The EJB can have no knowledge of the interceptor and should do no work to validate the DTO itself.
In this portion of the project we are going to send and receive a JMS message using publish/subscribe JMS techniques.
Extend your eLeague EJB implementation to publish JMS messages whenever a Contest is scheduled, changes (e.g., scores posted), or for whatever reason the application has for notifying subscribers. You may want to place an artificial limit on the number of messages sent to help keep from being unnecessarily overwhelmed in the development environment. You can decide on any thresholds used.
Use the esport-eleague-contests topic (JNDI names: java:/topic/ejava/projects/esport/eleague-contests and java:jboss/exported/topic/ejava/projects/esport/eleague-contests)
Design your JMS Message to carry a portable payload.
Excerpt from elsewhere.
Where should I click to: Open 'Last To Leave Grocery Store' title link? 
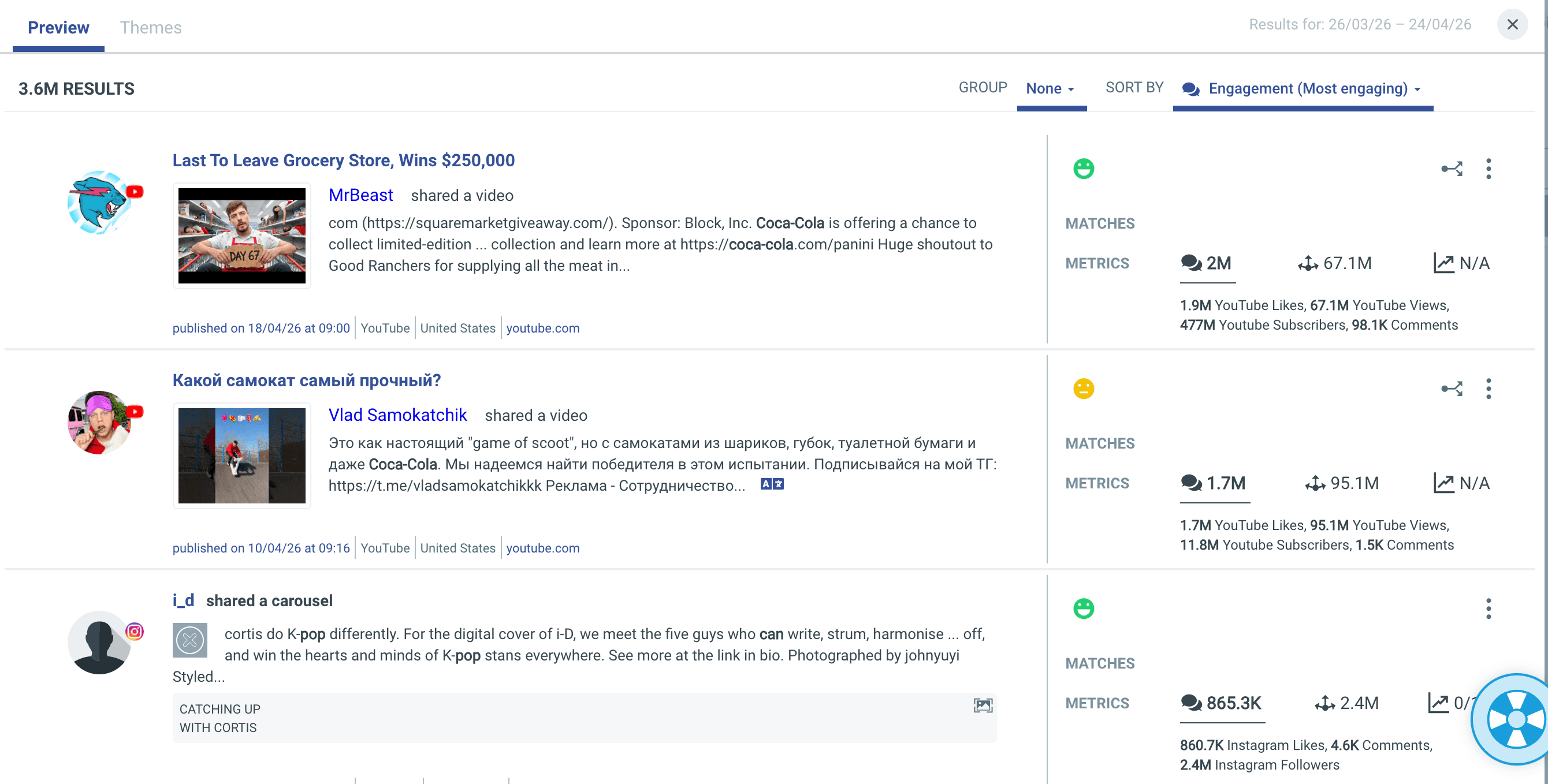coord(343,160)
You can use any JMS Type you wish. However, know that subscribers will not likely have your implementation JARs with Entity classes. Use of DTO classes works well here.
Design your JMS Message to be filterable using a JMS selector. You can use any properties you wish. However, know that some subscribers will be filtering on such things as the impacted club, team, or type of event.
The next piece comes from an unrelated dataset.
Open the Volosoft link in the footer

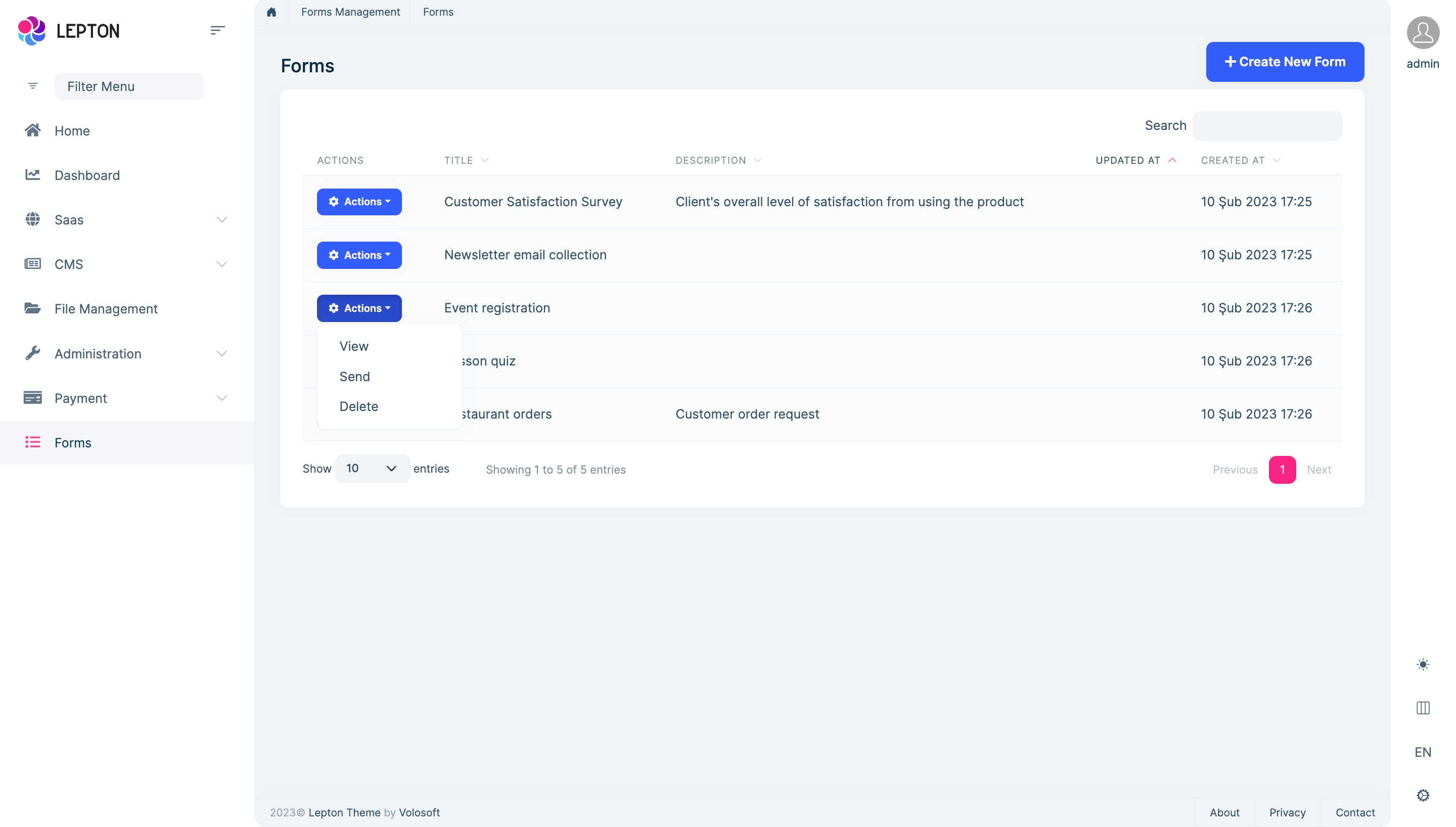(420, 812)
Have your eLeague EJBs publish JMS Messages to the topic when a Contest changes state (created, canceled, completed).
Note
This means that there are several reasons for a Contest to be sent and that reason should be a filterable part of the overall message properties using a JMS selector.
Implement a Message Driven Bean within eClub to subscribe to contests that are new, rescheduled, or reminders; but not completed (i.e. it should have a selector that causes the MDB to not be told about scores being reported) that invole the specific club. [Note:] The ability to reschedule a contest was not part of the functional requirements and need not be implemented at this time. Just account for the future event and the relevance to the club in your selector.
Use a JMS Selector for the MDB to limit the types of messages consumed.
Obtain the e-mail address for each individual associated with the team effected by the event. Print a textual message and the address list to the server log.
You do not have to physically send an e-mail as a part of this assignment. The key point of this requirement is for your MDB to be able to succesfully access a protected EJB method without a calling client context present.
Implement an EJB Timer that will allow eLeague to automatically wake-up and send out schedule reminders for contests that have not yet finished. Depending on the provided test data, you might want to limit the number of reminders sent. The main goal of this requirement is that you make use of an EJBTimer and that you trigger the JMS filtered MDB logic in eClub.
Your timer can be declarative or programmatic. However, the programmatic approach is recommended so that -- with a remote interface -- your IT integration test can have control over when the events should start and end.